第2巻は、第5部(393〜612ページ)として、ケンペルによる2度の江戸参府旅行記が中心となっており、それに続いて掲載された「第一補遺」(1〜75ページ)では、いわゆる「鎖国論」として後年日本でも知られるようになった論考をはじめとして、『廻国奇観』所収の日本関係論文が英訳された上で6本収録されています。第1巻同様に、第2巻末にも収録図版の解説と各種図版が収録されており、長崎から江戸に至るまでの道中の各種地図や、清水寺三十三間堂京都江戸の市街図、有名な「将軍の前で踊るケンペル」いろは文字などの図を見ることができます。本書に収録されたこれらの図版は、ケンペル自身や編訳者ショイヒツァーの理解不足のために、誤りや不正確な点もあるものの、現在の私たちが見ても興味深いものばかりで、同時代のヨーロッパでも大きな話題となって、後年に他の多くの書物にも転載されています。

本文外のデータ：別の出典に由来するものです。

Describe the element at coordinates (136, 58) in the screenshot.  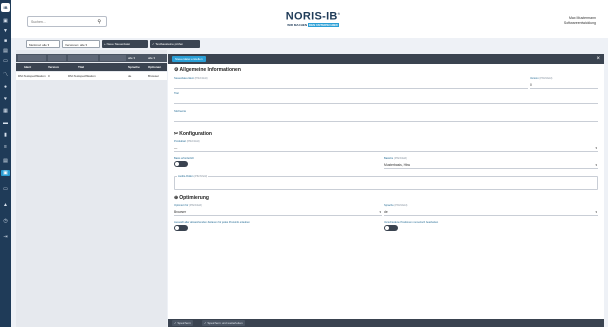
I see `filter-sprache-cell: alle ▾` at that location.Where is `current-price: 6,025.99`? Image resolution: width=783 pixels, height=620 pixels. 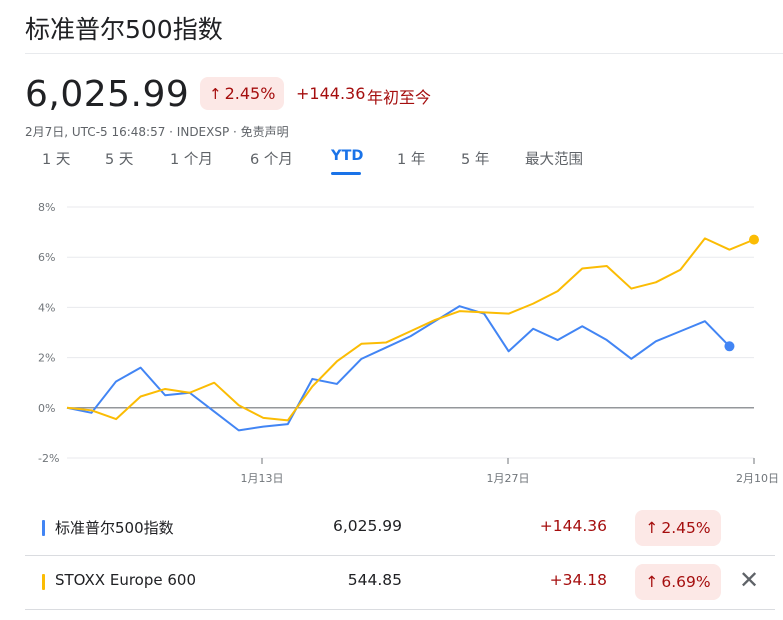 current-price: 6,025.99 is located at coordinates (108, 94).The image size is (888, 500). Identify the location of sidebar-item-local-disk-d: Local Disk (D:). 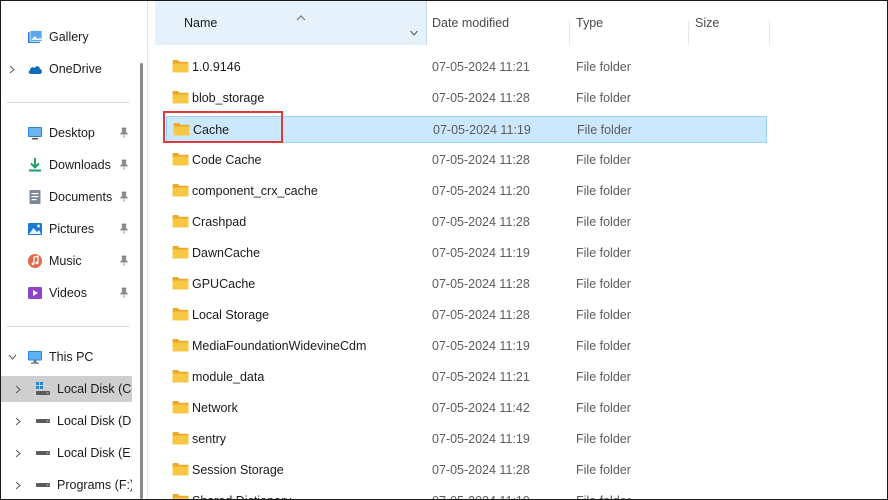
(70, 421).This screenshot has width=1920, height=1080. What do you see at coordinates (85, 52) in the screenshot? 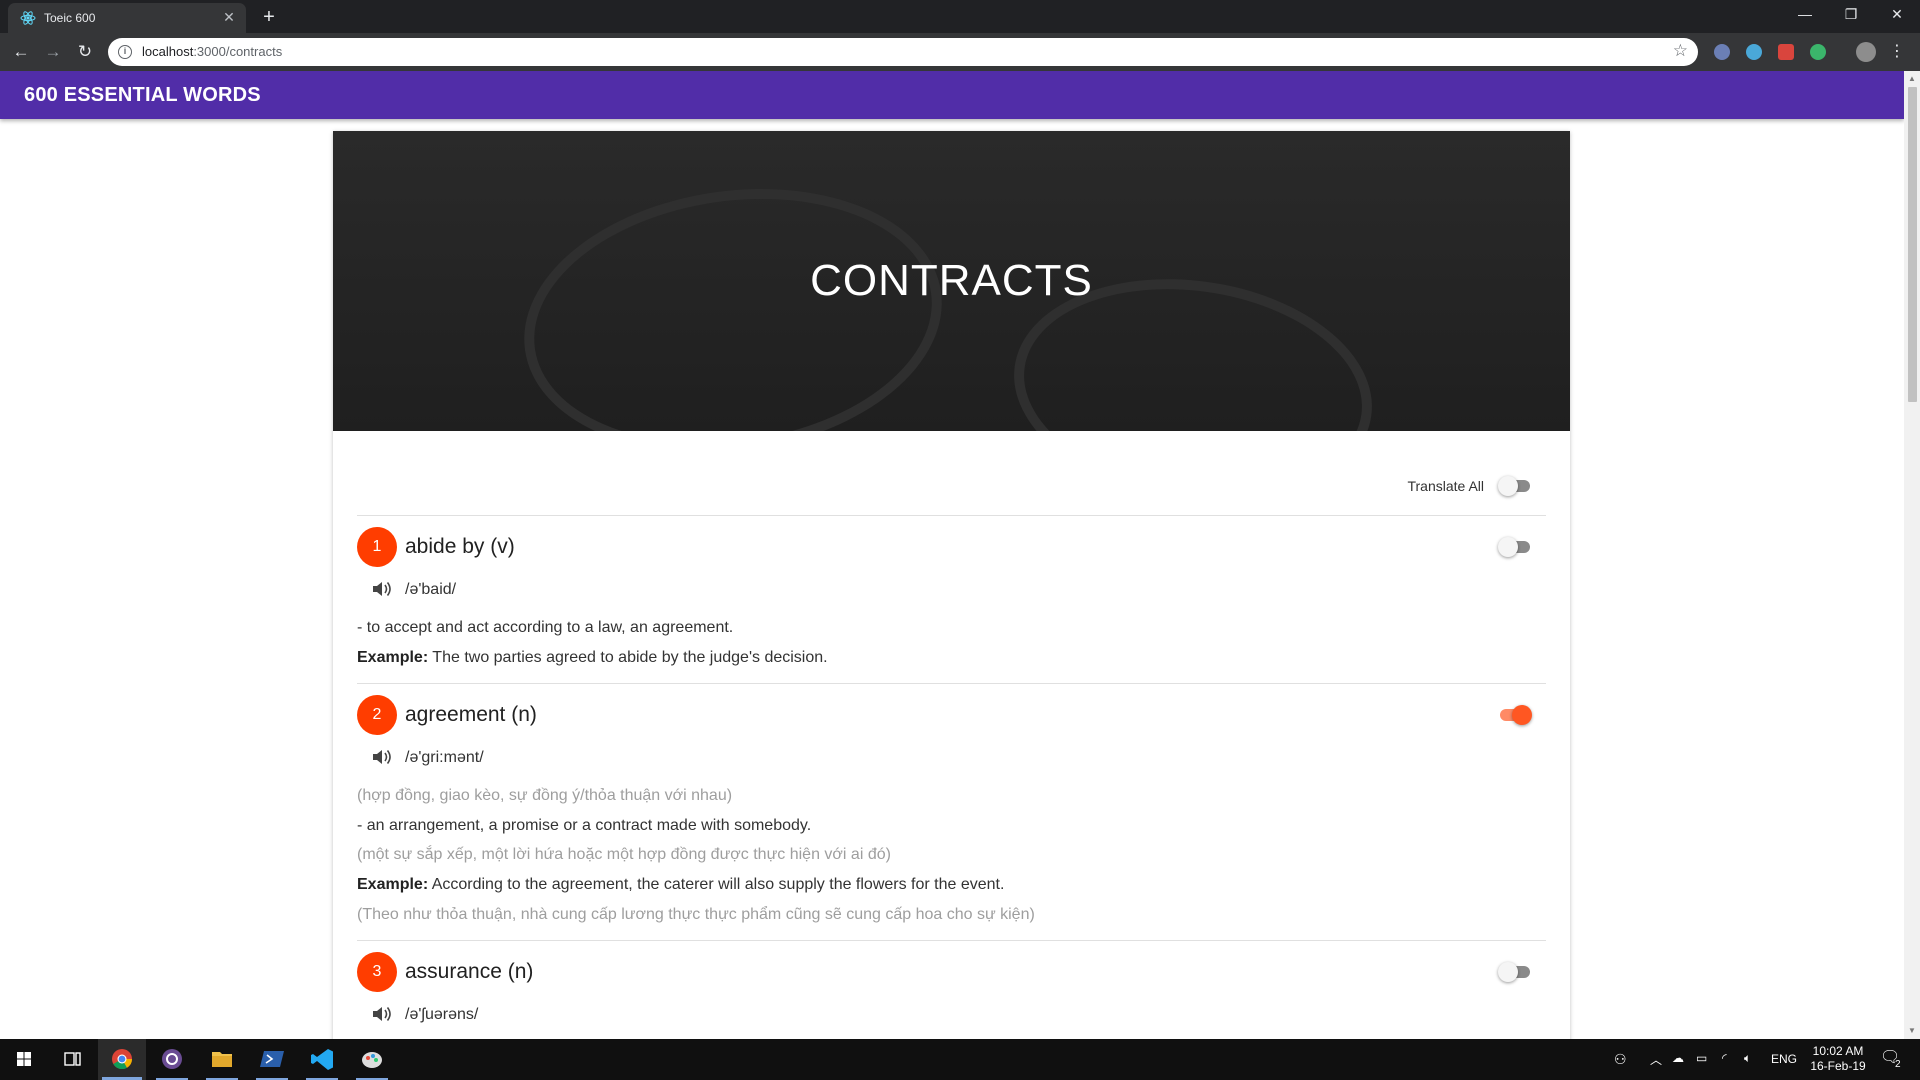
I see `reload-icon: ↻` at bounding box center [85, 52].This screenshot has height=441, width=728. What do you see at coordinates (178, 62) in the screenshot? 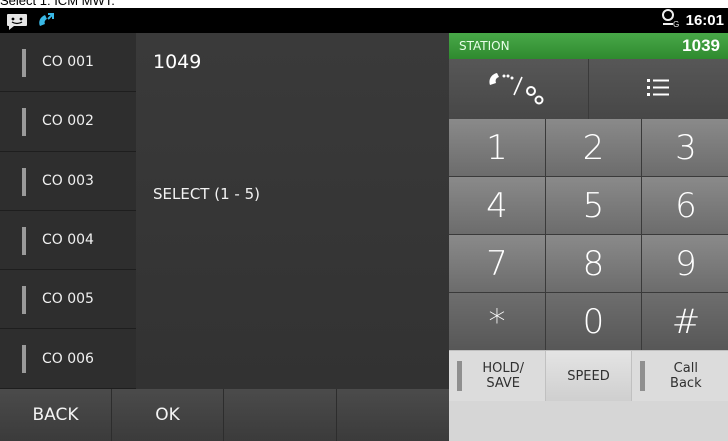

本書が刊行されるまでの西洋における日本研究書としては、カロン『日本大王国志』や、ヴァレニウス『日本国誌』モンターヌス『オランダ東インド会社遣日使節紀行』などが代表的なものとして知られていましたが、本書は実際に日本で2年も過ごした著者による詳細な日記をもとにした作品であること、著者自身の考察と見解に基づいて日本の歴史や文化などが秩序立てられて叙述されていることから、それまでにない体系的で優れた日本研究書として高く評価されました。刊行されて間もなく、1729年にフランス語訳版オランダ語訳版が出されていずれも版を重ねたことで、18世紀ヨーロッパにおける日本観の形成に極めて大きな影響力を与えたことがわかっています。モンテスキュー(Charles-Louis de Montesquieu, 1689 – 1755)ヴォルテール(Voltaire / François-Marie Arouet, 1694 – 1778)といった同時代を代表する思想家たちは、日本について言及する際にこぞって本書(とその翻訳版)を典拠とし、また本書の影響を受けて日本を題材にした小説作品が刊行されるなど、本書が多方面に与えた影響の大きさははかりしれません。さらに、本書オランダ語訳版は江戸時代の日本へともたらされ、日本にも大きな影響をもたらしました。

なお、ケンペルの母語であり遺稿の原語であるドイツ語での『日本誌』は、「英訳版」である本書と本来同時に刊行されるはずでしたが、実際には刊行が大幅に遅れることになり長らく刊行されませんでした。フランスのイエズス会士デュ・アルド(Jean Baptiste Du Halde, 1647 – 1743)による、中国についての歴史、地理、文化、政治、自然などを包括的にまとめた著作(Description géographique historique, chronologique, politique et physique de l’Empire de la Chine et de la Tartarie Chinoise…4 vols, Paris, 1735)が、1747年から1749年にかけてドイツ語訳された際に、その補遺として『日本誌』が第4巻にようやく掲載され、これが事実上の「ドイツ語版」として流通しています。これはフランス語訳版から重訳する形で、テキストの一部や図版の大半を削除した抄訳でしたが、別のドイツ語書物に転載されるなどドイツ語圏では一定の影響を持つことになりました。本書が用いたものとは異なるケンペルの別の遺稿に基づいて、ドーム(Christian Wilhelm von Dohm, 1751 – 1820)が全く新たに編纂したドイツ語版『日本誌』(通称ドーム版)が刊行されたのは、本書刊行から約半世紀も過ぎた1777年から1779年にかけてのことです。